▶ [EXERCISE REQUIREMENTS]:
Among the records below, find the line that has "This screenshot has width=900, height=520."; from there, give the lines again exactly, and stop after the line that has "You are a GUI".

▶ [PROVIDED RECORDS]:
- - -
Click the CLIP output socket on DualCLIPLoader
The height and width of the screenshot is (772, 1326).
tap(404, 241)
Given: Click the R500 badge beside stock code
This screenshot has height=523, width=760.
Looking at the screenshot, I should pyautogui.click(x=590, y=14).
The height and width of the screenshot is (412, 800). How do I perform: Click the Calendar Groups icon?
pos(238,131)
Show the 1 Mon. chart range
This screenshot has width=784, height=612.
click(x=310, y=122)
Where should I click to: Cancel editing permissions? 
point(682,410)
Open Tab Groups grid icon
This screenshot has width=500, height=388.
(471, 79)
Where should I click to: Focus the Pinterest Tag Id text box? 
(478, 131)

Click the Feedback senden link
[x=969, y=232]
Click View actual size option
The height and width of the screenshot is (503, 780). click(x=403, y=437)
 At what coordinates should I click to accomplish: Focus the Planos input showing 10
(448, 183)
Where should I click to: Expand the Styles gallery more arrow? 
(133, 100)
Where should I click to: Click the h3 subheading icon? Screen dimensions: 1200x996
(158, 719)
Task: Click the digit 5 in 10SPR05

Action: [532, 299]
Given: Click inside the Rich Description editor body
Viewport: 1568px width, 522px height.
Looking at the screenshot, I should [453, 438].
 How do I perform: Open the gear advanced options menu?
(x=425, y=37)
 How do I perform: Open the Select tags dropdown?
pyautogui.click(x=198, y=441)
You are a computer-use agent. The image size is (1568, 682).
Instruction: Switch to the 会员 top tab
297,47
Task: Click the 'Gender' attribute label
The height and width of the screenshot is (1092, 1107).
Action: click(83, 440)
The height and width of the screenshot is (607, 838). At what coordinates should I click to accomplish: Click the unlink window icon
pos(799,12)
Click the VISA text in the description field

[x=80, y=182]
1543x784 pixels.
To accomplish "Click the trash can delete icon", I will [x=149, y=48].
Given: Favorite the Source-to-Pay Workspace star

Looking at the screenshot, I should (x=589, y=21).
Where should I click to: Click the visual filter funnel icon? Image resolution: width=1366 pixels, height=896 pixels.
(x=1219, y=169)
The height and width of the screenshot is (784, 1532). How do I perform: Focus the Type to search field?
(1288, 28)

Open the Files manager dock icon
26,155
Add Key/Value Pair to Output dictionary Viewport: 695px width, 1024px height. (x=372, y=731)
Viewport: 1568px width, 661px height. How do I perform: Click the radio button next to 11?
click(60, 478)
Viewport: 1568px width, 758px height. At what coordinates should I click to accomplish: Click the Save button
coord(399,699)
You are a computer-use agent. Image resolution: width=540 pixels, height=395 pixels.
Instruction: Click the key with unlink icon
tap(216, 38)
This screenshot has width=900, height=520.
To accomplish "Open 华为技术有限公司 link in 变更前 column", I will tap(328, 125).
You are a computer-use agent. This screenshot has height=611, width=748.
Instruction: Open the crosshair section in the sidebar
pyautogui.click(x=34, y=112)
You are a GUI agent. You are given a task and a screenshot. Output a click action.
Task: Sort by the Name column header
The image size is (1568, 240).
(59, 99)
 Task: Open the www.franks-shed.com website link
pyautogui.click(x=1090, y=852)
- - -
▶ [EXERCISE RESPONSE]:
This screenshot has width=900, height=520.
To accomplish "Open 华为技术有限公司 link in 变更前 column", I will tap(328, 125).
You are a computer-use agent. This screenshot has height=611, width=748.
Instruction: Open the crosshair section in the sidebar
pyautogui.click(x=34, y=112)
You are a GUI agent. You are given a task and a screenshot. Output a click action.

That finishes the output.